FMI acredita em corte gradual do juro brasileiro

No Brasil, "há sinais recentes de elevação na atividade, como nas vendas no varejo e produção industrial, e o crescimento é esperado para ter fortalecimento em 2006, à medida que uma menor taxa básica de juro (Selic), atualmente em 16,5% ao ano, estimule uma recuperação no investimento", observou o Fundo Monetário Internacional (FMI) no documento Perspectiva Econômica Mundial, divulgado nesta quarta-feira no Encontro de Primavera, em Washington. "Com as pressões inflacionárias tendo moderação maior e as expectativas de inflação bem ancoradas, há espaço para continuação da gradual redução da política de juro iniciada em setembro de 2005." O fundo lembra que a atividade desacelerou acentuadamente no ano passado. "A demanda doméstica está reduzida, em decorrência principalmente de ajustes de estoques e algum abrandamento no investimento seguindo o aperto anterior da política monetária, embora o consumo privado tenha permanecido robusto, estimulado por emprego crescente e renda real", acrescentou o documento. Para 2006 e 2007, o fundo prevê crescimento de 3,5% do Produto Interno Bruto (PIB).

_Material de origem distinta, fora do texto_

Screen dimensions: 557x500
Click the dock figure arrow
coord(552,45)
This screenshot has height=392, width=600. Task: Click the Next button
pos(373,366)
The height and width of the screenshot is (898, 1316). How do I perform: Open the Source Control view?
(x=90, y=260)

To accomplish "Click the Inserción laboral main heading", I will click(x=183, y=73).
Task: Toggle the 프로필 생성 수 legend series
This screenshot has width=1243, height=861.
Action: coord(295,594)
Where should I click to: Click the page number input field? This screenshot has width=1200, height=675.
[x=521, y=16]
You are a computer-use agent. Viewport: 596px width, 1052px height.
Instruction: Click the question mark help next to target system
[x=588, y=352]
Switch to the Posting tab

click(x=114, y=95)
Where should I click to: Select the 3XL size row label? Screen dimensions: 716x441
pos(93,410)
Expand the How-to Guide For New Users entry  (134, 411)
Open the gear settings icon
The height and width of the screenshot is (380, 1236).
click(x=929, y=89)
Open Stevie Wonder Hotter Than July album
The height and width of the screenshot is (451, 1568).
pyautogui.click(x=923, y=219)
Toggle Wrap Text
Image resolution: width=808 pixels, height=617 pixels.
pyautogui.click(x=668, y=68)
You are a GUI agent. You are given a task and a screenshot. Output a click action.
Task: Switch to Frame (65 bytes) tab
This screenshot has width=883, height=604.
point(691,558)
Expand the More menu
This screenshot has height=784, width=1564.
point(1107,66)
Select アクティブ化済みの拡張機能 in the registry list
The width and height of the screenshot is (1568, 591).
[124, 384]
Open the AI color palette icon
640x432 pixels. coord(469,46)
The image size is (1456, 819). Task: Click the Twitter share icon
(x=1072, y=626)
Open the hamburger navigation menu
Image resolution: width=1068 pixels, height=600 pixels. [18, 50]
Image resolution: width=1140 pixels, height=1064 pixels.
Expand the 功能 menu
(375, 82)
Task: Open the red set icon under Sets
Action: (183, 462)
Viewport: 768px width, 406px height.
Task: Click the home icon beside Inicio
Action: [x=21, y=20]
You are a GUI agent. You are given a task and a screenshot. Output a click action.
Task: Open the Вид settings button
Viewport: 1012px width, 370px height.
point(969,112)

A projeção para os preços aos consumidores é de alta de 4,9% em 2006 e de 4,4% em 2007. Para o balanço de conta corrente, o FMI estimou avanço de 1,0% do PIB neste ano e 0,2% em 2007. Ainda, de acordo com o Fundo, refletindo um forte esforço de arrecadação, o superávit primário consolidado alcançou 4,8% do PIB em 2005, acima da meta de 4,25%. Para continuação do progresso feito na redução da dívida pública, diz o Fundo, será importante resistir às pressões para relaxamento fiscal com objetivo de manter elevados superávits primários, e para elevar o crescimento no médio prazo por meio de esforços de reforma, incluindo a melhora na qualidade da política fiscal e do clima corporativo.